Equal Pay in New Jersey

Governor Phil Murphy announced that he will sign into law comprehensive equal pay legislation, last Tuesday, April 10.

“There is no reason a woman in New Jersey should earn just 82 cents to the dollar made by a male for the same work. That’s why, two weeks from now on April 24, I will sign into law the most sweeping equal pay legislation in America to close the gender wage gap,” Murphy writes on his twitter account.

Murphy campaigned for equal pay during the New Jersey 2017 gubernatorial race, and wanted to sign the legislation last Tuesday to coincide with the Equal Pay Day.

The bill (S-104) passed both houses of the New Jersey Legislature last month, and Murphy has said that he planned to sign it since.

Murphy postponed his initial signing date, waiting for one of the bill’s chief sponsors, state Senate Majority Leader Loretta Weinberg (D-Bergen), to return from vacation, two anonymous sources with knowledge of the decision told reporters at NJ Advance Media.

“As we watch our counterparts in Hollywood, California and England doing the same thing, after scandals revealed men earning dramatically more than women, New Jersey is thankfully taking action,” said Katherine Parkin, Ph.D., Vice President of the Faculty Association and a professor of history and gender studies.

The S-104 Bill makes it illegal for employers in the state to offer lower pay and benefits to workers, protected by the state Law Against Discrimination, which includes “protected classes” such as women and minorities, if they perform “substantially similar work” compared to white males.

The pending law would make employers who pay one person more than another demonstrate how that person’s experience and education separates them and would otherwise deserve more pay.

Women in the U.S. who worked full-time in 2015 made just 80 cents for every dollar that men made, according to a report by the Institute for Women’s Policy Research. At that rate, women won’t reach pay equality until 2059, the report shows.

“Analysts of our pay laws know one thing for certain, which is that companies persist in paying men more than women by any means necessary,” said Parkin. “One of the ways they have thwarted efforts to ensure equal pay has been through a patently deceitful mechanism of job titles.”

Under the new law, employers would be prohibited from cutting the wages of higher-paid staff in order to make salaries comparable. Additionally, people who sue would be able to recoup thrice as much as they were denied in compensation.

 “Another significant way is by asking how much applicants for jobs earned in their previous job,” Parkin added. This method of facilitating wage inequality was partially resolved in Murphy’s first official action as governor, when he signed an executive order in January 2018 which barrs managers in state government from asking job applicants about their previous salary. 

“By trying to remove these false explanations, [this law is helping] to ensure that women have a more equal shake at equal pay,” Parkin said. “Equality on this front at least, at long last, is here.”
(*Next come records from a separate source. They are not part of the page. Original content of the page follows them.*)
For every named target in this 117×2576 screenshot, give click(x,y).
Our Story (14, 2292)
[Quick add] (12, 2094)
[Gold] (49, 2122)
Following the announcement last Tuesday, Assemblywoman Shavonda Sumter (D-Essex) told the press, “closing the wage gap is a critical issue for all women, future generations included, who aim to be the best they can be at their jobs.”

“Our daughters should learn about wage discrimination in their history class,” said State Senator Kristin Corrado (R-Passaic) in a press release on the day of Murhy’s announcement. “They should not experience it as a reality in the contemporary working world.”